→ **Task brief**
Reproduce exactly the lines of the data starting at the line containing "Click the first" and ending at the line containing "Action: click(83, 39)", both included.

[Items from a data source]
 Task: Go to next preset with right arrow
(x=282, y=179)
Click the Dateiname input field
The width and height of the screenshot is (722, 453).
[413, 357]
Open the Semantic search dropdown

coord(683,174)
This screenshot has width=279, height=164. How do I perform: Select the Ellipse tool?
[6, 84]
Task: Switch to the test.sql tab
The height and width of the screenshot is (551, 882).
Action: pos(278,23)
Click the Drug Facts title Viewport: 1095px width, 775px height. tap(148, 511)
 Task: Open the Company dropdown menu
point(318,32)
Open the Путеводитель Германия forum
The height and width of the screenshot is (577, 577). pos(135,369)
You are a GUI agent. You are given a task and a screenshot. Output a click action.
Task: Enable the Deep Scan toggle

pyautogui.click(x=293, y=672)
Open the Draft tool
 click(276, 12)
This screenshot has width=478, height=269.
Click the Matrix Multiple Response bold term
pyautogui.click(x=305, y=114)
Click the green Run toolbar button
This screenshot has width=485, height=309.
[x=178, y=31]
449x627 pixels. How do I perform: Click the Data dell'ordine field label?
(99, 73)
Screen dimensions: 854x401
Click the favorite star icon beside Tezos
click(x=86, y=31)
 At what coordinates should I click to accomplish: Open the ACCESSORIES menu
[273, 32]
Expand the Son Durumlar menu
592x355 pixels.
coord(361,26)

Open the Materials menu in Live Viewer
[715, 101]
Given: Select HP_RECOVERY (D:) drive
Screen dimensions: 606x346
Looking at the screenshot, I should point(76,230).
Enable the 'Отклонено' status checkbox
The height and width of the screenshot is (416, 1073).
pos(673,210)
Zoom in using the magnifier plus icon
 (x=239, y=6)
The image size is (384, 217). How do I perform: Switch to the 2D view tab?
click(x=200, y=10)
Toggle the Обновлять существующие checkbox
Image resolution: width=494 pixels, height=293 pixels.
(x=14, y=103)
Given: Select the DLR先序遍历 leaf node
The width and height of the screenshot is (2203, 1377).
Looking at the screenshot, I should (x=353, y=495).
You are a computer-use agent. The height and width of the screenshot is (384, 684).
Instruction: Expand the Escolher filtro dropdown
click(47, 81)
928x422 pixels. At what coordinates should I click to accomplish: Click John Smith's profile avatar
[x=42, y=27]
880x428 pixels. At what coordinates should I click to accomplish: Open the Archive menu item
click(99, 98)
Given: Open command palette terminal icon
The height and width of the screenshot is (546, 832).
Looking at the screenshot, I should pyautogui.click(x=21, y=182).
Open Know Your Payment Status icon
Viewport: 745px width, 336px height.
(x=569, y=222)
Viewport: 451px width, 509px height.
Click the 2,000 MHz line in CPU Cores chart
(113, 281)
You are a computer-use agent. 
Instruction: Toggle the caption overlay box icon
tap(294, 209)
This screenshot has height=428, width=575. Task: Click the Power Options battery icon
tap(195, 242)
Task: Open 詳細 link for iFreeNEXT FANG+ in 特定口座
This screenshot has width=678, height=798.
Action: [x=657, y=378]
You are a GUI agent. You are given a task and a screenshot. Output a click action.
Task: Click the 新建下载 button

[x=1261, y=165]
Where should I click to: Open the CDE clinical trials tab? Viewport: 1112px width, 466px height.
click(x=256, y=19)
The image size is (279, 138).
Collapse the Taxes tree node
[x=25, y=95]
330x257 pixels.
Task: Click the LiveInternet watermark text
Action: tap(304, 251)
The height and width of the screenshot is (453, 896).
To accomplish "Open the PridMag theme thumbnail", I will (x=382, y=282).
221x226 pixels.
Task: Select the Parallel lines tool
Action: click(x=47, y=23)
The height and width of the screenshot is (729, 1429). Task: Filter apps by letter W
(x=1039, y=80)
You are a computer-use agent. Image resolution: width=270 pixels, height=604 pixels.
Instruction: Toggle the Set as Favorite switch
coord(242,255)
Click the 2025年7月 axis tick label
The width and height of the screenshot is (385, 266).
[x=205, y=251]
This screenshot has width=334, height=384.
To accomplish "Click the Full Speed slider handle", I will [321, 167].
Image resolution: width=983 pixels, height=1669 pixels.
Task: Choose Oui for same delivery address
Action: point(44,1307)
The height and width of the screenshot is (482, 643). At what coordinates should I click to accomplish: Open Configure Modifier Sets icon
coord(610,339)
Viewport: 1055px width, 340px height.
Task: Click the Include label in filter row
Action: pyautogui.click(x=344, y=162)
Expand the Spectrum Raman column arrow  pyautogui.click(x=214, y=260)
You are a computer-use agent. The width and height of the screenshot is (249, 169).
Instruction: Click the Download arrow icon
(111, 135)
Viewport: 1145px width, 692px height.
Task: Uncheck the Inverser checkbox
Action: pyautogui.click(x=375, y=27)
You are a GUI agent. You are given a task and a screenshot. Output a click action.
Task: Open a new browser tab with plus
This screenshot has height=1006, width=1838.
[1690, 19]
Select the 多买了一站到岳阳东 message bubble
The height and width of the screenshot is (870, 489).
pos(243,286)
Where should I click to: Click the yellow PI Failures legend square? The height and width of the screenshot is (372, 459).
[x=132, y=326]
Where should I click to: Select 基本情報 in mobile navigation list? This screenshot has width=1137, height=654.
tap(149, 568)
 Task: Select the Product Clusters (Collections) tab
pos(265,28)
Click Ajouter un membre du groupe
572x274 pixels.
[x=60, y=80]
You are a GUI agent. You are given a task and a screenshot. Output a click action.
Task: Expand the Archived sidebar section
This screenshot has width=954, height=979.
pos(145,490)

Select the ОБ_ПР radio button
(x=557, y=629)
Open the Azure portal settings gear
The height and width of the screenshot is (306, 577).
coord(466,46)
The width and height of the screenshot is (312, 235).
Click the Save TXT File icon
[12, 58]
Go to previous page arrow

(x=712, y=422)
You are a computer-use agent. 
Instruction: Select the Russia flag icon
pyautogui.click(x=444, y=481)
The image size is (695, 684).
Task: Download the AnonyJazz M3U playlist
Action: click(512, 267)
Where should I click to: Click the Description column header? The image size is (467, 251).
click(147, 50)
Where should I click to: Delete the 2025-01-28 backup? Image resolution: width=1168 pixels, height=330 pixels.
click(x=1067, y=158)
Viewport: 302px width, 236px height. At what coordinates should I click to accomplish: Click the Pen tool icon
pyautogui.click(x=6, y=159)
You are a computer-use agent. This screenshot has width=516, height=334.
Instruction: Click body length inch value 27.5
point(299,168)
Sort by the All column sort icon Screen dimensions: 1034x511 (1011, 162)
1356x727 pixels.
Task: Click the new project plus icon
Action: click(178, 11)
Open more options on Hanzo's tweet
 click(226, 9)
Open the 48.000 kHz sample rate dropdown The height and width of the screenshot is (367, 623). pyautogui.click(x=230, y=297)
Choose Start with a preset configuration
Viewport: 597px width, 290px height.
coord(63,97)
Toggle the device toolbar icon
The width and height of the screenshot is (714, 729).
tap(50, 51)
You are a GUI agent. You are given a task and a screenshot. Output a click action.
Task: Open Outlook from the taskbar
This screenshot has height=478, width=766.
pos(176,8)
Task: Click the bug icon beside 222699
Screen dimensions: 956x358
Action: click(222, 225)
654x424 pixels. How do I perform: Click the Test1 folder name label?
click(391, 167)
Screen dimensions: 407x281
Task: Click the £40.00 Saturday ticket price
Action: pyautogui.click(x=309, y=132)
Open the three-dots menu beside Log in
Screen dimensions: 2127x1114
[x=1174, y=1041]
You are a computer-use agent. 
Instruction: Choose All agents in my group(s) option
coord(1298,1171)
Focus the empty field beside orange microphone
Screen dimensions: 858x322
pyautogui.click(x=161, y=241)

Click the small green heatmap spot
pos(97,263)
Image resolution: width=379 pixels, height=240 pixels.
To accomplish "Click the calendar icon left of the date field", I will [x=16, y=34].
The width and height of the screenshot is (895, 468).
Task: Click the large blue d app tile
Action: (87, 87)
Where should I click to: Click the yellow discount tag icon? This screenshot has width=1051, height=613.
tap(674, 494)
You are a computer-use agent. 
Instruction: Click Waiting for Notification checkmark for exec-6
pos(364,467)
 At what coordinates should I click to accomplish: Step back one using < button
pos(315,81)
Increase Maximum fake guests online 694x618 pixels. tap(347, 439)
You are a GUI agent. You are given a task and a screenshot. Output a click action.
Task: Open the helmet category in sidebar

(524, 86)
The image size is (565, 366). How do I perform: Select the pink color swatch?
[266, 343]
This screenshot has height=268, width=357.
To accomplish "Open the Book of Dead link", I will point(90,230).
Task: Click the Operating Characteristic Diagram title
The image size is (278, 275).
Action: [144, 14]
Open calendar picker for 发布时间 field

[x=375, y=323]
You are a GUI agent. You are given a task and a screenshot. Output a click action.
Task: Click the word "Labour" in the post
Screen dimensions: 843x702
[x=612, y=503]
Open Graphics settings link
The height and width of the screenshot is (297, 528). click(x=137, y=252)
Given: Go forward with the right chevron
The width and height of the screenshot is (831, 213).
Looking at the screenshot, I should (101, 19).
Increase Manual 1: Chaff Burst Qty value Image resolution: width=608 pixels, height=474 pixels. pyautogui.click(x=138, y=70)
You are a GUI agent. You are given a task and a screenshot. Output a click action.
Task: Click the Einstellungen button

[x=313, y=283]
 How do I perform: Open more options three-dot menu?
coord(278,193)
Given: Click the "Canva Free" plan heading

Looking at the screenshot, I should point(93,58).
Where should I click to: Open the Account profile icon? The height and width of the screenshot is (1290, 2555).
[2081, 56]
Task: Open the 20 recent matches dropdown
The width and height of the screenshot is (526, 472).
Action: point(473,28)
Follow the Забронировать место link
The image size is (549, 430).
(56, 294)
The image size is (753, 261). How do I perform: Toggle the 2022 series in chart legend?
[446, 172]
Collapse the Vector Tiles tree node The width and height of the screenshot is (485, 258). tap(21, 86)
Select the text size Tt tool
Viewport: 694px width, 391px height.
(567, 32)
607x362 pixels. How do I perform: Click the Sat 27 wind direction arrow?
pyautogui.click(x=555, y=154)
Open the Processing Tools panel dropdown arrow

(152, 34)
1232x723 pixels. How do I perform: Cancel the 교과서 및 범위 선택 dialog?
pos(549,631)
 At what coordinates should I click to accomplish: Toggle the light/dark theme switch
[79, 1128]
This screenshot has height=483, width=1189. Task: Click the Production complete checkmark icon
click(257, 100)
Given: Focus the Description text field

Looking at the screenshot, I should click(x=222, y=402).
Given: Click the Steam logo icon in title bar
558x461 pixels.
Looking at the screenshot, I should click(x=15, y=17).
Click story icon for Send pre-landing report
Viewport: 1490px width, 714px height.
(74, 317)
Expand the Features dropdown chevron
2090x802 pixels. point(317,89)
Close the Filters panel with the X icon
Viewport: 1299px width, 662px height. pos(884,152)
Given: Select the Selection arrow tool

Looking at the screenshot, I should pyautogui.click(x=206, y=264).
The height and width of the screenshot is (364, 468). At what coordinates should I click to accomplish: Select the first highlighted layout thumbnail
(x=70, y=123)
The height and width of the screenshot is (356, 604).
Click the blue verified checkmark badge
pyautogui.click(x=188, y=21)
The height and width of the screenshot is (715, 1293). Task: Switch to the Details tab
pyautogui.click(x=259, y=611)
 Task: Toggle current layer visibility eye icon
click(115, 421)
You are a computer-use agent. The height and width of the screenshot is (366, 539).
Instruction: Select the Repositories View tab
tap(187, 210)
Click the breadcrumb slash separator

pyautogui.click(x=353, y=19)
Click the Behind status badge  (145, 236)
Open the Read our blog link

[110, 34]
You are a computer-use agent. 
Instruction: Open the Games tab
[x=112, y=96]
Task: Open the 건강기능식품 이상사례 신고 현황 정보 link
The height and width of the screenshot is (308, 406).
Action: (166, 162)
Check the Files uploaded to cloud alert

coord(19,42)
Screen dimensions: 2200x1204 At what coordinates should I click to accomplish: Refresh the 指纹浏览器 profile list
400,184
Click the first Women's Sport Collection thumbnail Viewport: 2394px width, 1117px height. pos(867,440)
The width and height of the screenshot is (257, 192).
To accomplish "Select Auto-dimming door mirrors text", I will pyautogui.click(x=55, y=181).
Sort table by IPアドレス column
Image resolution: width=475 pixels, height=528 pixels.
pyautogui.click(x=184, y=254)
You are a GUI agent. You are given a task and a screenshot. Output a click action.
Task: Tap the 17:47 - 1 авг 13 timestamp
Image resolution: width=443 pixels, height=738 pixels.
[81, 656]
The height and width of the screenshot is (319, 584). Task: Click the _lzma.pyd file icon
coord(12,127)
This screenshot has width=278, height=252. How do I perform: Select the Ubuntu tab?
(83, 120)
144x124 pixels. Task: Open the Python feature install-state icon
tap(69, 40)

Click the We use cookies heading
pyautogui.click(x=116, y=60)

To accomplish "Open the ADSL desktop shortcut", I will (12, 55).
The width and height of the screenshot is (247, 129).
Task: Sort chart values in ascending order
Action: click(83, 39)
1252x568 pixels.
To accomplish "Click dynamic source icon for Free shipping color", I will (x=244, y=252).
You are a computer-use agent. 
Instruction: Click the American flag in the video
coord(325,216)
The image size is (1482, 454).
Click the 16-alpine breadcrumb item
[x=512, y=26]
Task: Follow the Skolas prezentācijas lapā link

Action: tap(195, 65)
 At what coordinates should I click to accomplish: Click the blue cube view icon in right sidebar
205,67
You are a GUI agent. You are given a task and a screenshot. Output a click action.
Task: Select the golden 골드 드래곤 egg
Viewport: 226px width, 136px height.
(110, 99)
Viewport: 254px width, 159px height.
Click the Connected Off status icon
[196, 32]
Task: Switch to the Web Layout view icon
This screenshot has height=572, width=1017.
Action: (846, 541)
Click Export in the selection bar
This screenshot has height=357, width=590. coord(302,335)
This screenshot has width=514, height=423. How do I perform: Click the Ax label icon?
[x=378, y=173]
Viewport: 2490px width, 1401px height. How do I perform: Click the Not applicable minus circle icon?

→ **Finished exercise**
Click the first Women's Sport Collection thumbnail Viewport: 2394px width, 1117px height. pos(867,440)
The width and height of the screenshot is (257, 192).
To accomplish "Select Auto-dimming door mirrors text", I will pyautogui.click(x=55, y=181).
Sort table by IPアドレス column
Image resolution: width=475 pixels, height=528 pixels.
pyautogui.click(x=184, y=254)
You are a GUI agent. You are given a task and a screenshot. Output a click action.
Task: Tap the 17:47 - 1 авг 13 timestamp
Image resolution: width=443 pixels, height=738 pixels.
[81, 656]
The height and width of the screenshot is (319, 584). Task: Click the _lzma.pyd file icon
coord(12,127)
This screenshot has width=278, height=252. How do I perform: Select the Ubuntu tab?
(83, 120)
144x124 pixels. Task: Open the Python feature install-state icon
tap(69, 40)

Click the We use cookies heading
pyautogui.click(x=116, y=60)

To accomplish "Open the ADSL desktop shortcut", I will (12, 55).
The width and height of the screenshot is (247, 129).
Task: Sort chart values in ascending order
Action: click(83, 39)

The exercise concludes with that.